Top of Extracted data
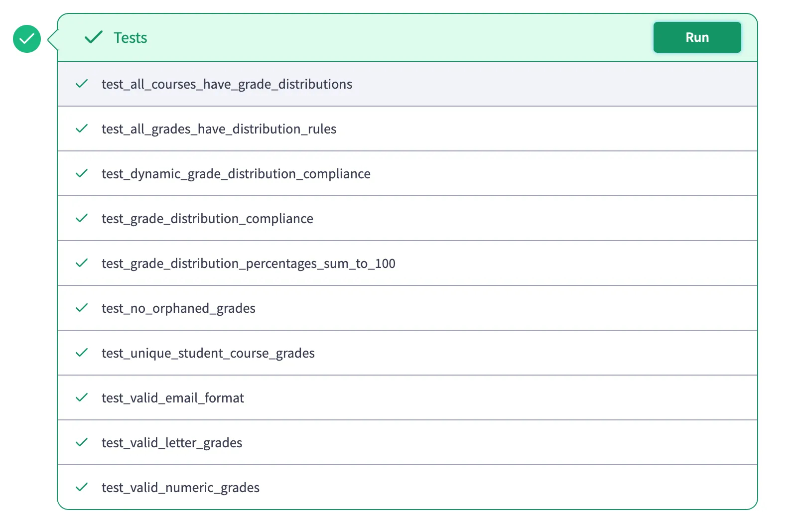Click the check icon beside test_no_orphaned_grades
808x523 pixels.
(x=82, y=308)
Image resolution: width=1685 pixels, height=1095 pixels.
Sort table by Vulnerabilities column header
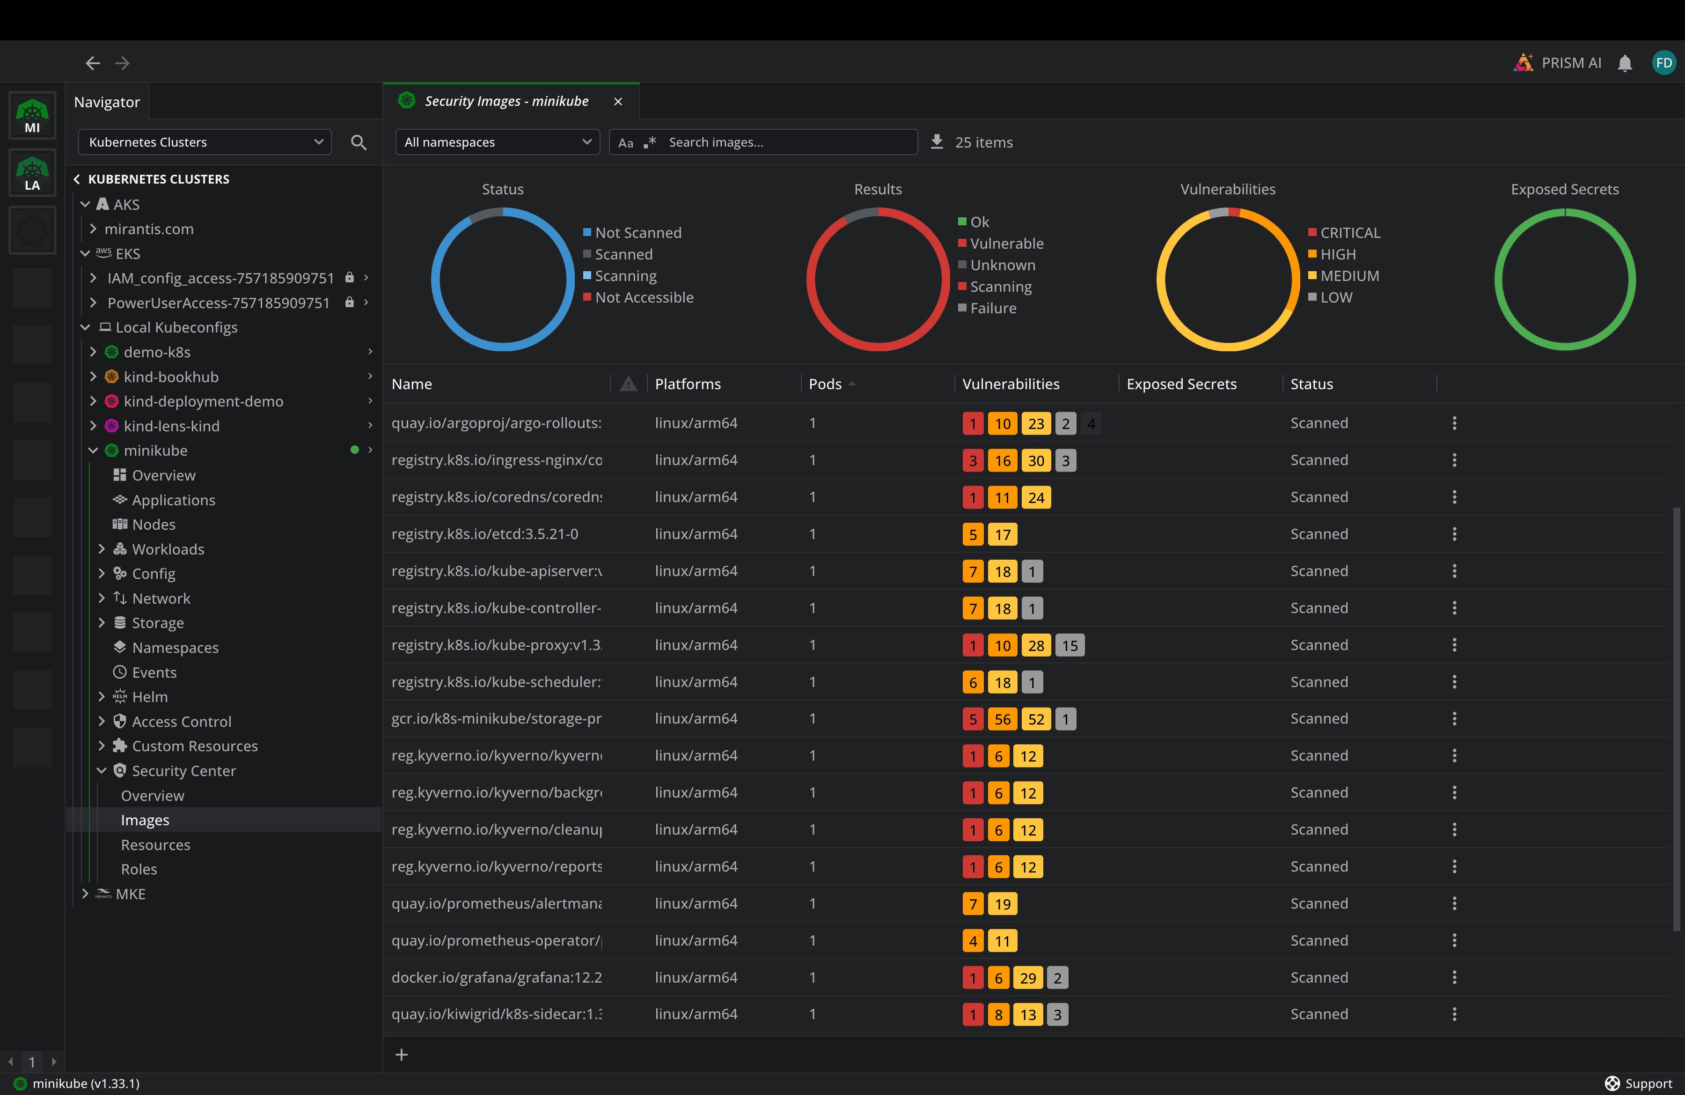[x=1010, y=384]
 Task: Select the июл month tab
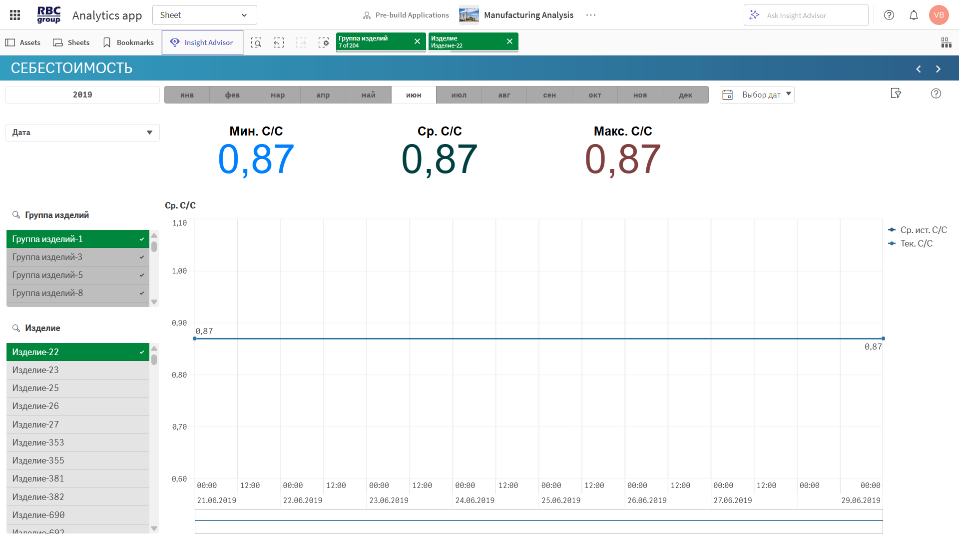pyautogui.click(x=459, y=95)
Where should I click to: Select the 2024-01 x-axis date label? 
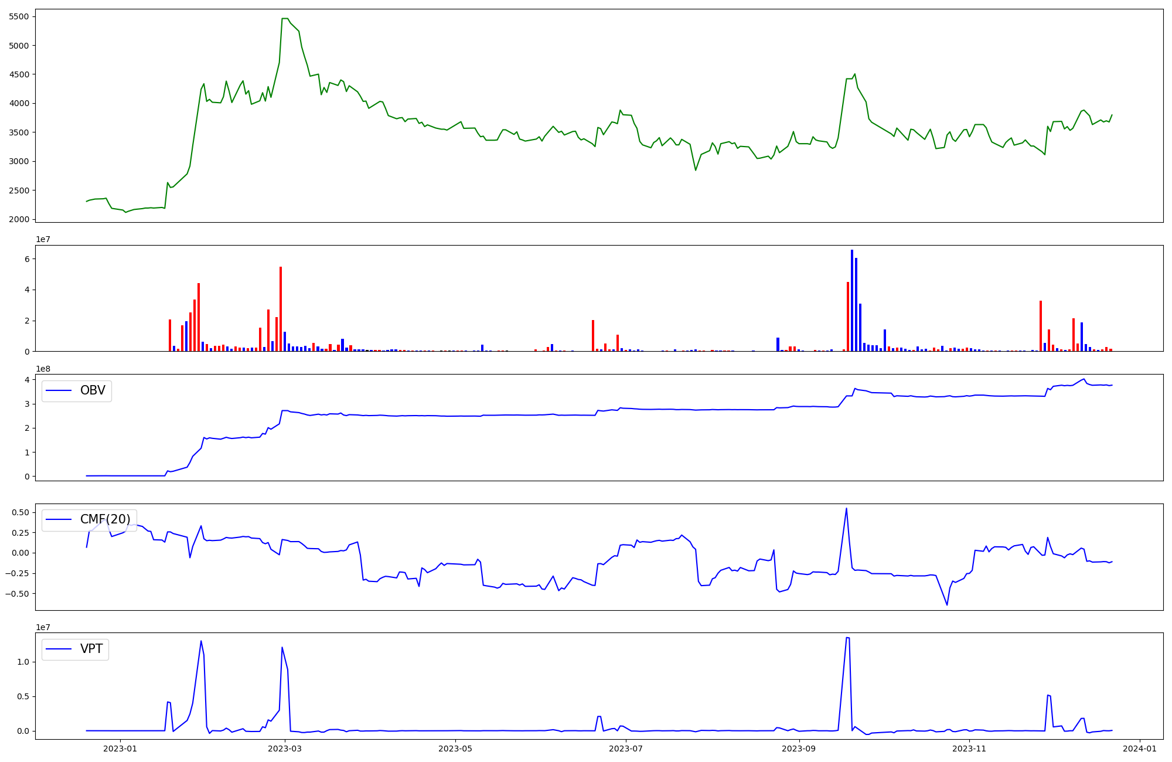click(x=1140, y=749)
Bottom of Extracted data
● **Work to be completed**
With all pictures omitted, return the lines from the line containing "Image resolution: width=1685" through the closing line of the listing above, exactly and inclusive.

● **Task response**
Image resolution: width=1685 pixels, height=1095 pixels.
Sort table by Vulnerabilities column header
[x=1010, y=384]
 Task: Select the июл month tab
pyautogui.click(x=459, y=95)
Where should I click to: Select the 2024-01 x-axis date label? 
click(x=1140, y=749)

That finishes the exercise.